Other officials had said earlier that some people had gotten out. Ukraine’s ombudswoman, Ludmyla Denisova, said on the Telegram messaging app that the shelter had held up.

Satellite imagery on Monday from Maxar Technologies showed huge white letters on the pavement in front of and behind the theater spelling out “CHILDREN” in Russian — “DETI” — to alert warplanes to those inside.

Across the city, snow flurries fell around the skeletons of burned, windowless and shrapnel-scarred apartment buildings as smoke rose above the skyline.

 

Ukrainian entrepreneur Yevhen Potoplyak, 42, reads a story to his sons Ostab and Denys via videoconference in Lviv, western Ukraine, Thursday, March 17, 2022. Yevhen's two sons and his wife Maria left for Poland on Feb. 26. (AP Photo/Bernat Armangue)

Valentina Ivanivna, 72, who was injured after her house was hit by bombing, poses for a photo at a hospital in Brovary, north of Kyiv, Ukraine, Thursday, March 17, 2022. (AP Photo/Felipe Dana)

“We are trying to survive somehow,” said one Mariupol resident, who gave only her first name, Elena. “My child is hungry. I don’t know what to give him to eat.”

She had been trying to call her mother, who was in a town 50 miles (80 kilometers) away. “I can’t tell her I am alive, you understand. There is no connection, just nothing,” she said.

Cars, some with the “Z” symbol of the Russian invasion force in their windows, drove past stacks of ammunition boxes and artillery shells in a neighborhood controlled by Russian-backed separatists.

Russia’s military denied bombing the theater or anyplace else in Mariupol on Wednesday.

The strike against the theater was part of a furious bombardment of civilian sites in multiple cities over the past few days.

In the northern city of Chernihiv, at least 53 people had been brought to morgues over the past 24 hours, killed amid heavy Russian air attacks and ground fire, the local governor, Viacheslav Chaus, told Ukrainian TV on Thursday.

Ukraine’s emergency services said a mother, father and three of their children, including 3-year-old twins, were killed when a Chernihiv hostel was shelled. Civilians were hiding in basements and shelters across the embattled city of 280,000.

“The city has never known such nightmarish, colossal losses and destruction,” Chaus said.

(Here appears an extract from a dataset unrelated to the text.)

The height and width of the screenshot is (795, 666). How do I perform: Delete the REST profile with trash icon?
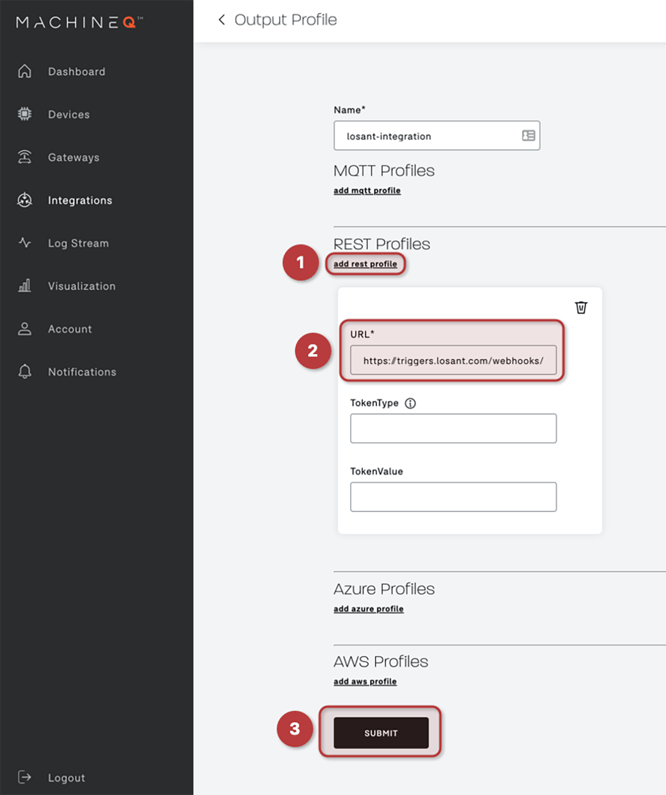[x=581, y=307]
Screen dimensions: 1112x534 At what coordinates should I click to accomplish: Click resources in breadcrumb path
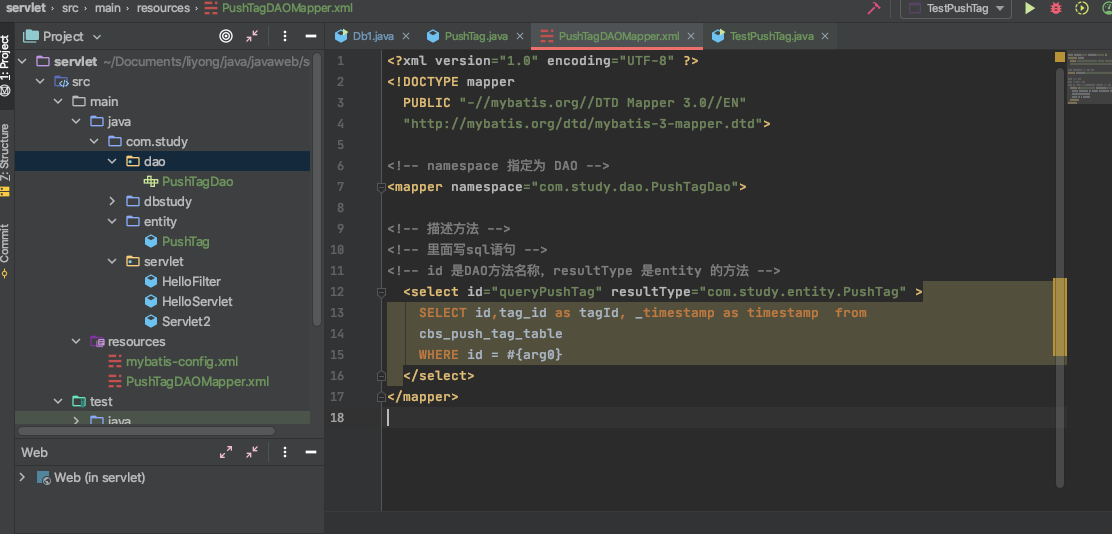coord(163,9)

This photo released by Donetsk Regional Civil-Military Administration Council on Wednesday, March 16, 2022 shows the Drama Theatre, damaged after shelling, in Mariupol, Ukraine. (Donetsk Regional Civil-Military Administration Council via AP)

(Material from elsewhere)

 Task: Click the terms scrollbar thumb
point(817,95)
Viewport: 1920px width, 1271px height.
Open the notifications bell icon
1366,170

In this photo provided by the Ukrainian Presidential Press Office on Thursday, March 17, 2022, President Volodymyr Zelenskyy, shakes hands with a wounded Kateryna Vlasenko, 16, a refugee from Vorzel who covered her junior brother with her body during Russian shelling as they ran from their home town in a hospital in Kyiv, Ukraine. (Ukrainian Presidential Press Office via AP)

Ukrainian officials said 10 people were killed Wednesday while waiting in a bread line in Chernihiv. An American man was among them, his sister said on Facebook.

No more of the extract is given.